Stored records
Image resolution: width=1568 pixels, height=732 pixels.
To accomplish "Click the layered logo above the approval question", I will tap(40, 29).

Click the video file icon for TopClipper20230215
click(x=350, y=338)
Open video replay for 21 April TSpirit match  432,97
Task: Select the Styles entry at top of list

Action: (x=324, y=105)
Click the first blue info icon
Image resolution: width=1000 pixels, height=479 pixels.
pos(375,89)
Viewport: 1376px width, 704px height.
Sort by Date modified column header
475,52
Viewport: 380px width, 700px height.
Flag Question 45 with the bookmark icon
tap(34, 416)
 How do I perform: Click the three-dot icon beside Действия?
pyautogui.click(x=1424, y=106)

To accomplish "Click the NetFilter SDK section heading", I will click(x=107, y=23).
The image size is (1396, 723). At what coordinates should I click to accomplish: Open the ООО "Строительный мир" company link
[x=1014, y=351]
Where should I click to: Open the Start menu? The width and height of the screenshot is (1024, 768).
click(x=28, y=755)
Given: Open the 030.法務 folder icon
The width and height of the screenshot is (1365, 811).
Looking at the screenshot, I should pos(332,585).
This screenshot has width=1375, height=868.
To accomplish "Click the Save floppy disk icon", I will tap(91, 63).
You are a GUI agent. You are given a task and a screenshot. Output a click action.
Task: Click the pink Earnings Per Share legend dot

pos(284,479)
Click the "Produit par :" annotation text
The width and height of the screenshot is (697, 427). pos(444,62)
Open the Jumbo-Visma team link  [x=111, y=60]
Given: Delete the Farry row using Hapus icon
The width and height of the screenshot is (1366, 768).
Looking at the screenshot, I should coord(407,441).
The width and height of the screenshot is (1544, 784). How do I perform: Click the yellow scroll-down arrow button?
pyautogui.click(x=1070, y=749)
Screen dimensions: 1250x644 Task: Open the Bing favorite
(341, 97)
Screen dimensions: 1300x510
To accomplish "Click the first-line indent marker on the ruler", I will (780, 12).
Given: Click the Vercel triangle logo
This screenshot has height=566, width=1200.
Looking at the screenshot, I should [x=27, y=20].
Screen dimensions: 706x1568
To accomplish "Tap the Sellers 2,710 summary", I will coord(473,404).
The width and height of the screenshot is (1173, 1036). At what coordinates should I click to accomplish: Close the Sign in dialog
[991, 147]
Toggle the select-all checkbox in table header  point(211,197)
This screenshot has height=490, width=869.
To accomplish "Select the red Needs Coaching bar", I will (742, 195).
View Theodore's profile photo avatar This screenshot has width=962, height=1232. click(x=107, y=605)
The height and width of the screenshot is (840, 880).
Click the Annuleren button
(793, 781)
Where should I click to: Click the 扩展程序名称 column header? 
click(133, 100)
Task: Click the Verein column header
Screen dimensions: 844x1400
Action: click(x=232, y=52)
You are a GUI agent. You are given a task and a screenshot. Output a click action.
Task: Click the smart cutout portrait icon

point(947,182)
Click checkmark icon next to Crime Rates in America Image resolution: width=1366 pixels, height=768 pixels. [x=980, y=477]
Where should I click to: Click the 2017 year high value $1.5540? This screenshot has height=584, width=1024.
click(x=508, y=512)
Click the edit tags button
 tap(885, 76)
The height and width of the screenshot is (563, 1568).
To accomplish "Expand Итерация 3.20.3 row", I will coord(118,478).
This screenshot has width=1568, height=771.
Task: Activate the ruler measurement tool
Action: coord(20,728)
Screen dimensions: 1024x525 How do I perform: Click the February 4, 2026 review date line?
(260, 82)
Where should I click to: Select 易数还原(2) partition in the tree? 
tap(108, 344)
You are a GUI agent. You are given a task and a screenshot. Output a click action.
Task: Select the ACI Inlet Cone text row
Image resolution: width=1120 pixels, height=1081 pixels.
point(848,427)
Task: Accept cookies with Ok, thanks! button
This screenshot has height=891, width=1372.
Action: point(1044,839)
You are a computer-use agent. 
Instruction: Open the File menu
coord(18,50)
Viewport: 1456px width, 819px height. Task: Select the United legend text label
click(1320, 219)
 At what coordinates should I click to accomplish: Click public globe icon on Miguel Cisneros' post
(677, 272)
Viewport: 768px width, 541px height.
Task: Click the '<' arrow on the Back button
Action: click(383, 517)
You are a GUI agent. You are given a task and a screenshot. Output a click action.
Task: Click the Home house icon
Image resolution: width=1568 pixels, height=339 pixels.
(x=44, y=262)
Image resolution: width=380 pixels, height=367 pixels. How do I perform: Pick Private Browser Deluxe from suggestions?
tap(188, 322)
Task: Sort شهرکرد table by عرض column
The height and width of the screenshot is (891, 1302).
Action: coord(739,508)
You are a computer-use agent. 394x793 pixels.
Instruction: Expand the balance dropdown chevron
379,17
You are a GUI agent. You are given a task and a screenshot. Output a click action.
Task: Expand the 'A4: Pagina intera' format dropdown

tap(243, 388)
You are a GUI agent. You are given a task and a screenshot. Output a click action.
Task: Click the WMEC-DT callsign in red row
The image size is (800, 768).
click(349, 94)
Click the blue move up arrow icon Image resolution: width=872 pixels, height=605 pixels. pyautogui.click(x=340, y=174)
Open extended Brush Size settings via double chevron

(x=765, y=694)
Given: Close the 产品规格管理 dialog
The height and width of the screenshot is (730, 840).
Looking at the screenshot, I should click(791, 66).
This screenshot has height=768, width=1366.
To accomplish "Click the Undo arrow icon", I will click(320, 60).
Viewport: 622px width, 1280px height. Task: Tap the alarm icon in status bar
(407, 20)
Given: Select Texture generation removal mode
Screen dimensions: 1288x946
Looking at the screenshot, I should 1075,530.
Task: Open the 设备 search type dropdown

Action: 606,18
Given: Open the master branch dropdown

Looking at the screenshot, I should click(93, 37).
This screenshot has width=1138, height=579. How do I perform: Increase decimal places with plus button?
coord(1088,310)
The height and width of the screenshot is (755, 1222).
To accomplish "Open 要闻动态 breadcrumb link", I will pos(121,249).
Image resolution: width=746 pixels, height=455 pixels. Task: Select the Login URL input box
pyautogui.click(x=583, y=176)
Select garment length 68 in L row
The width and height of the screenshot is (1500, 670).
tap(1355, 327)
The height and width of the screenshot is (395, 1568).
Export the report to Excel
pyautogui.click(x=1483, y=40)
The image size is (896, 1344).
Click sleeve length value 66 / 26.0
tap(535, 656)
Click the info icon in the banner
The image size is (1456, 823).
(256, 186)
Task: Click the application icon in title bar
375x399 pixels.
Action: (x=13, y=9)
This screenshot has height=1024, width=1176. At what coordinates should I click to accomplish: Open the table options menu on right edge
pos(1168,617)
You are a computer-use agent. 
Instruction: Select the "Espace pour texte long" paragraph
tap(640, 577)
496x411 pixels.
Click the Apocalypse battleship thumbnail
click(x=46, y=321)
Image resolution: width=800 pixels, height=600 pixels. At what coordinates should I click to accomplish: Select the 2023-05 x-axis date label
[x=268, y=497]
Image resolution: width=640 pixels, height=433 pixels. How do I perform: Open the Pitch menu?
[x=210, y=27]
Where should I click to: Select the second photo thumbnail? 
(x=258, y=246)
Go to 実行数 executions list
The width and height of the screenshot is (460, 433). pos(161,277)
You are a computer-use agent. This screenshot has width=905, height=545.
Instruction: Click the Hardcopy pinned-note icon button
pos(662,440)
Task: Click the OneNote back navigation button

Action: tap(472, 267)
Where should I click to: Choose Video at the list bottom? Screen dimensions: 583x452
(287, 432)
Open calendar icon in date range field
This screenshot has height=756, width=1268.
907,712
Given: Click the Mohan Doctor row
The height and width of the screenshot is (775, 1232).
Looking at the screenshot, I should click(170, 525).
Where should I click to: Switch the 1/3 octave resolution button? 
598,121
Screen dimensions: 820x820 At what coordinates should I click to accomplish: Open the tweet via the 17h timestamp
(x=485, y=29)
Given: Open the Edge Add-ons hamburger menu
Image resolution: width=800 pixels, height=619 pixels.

[TASK REQUIREMENTS] Restate word for word each line of the data from the one with "Given: Click the Mohan Doctor row" to the last, keeping both ends.

[COMPLETED EXERCISE]
Given: Click the Mohan Doctor row
The height and width of the screenshot is (775, 1232).
Looking at the screenshot, I should click(170, 525).
Where should I click to: Switch the 1/3 octave resolution button? 
598,121
Screen dimensions: 820x820 At what coordinates should I click to accomplish: Open the tweet via the 17h timestamp
(x=485, y=29)
Given: Open the Edge Add-ons hamburger menu
Image resolution: width=800 pixels, height=619 pixels.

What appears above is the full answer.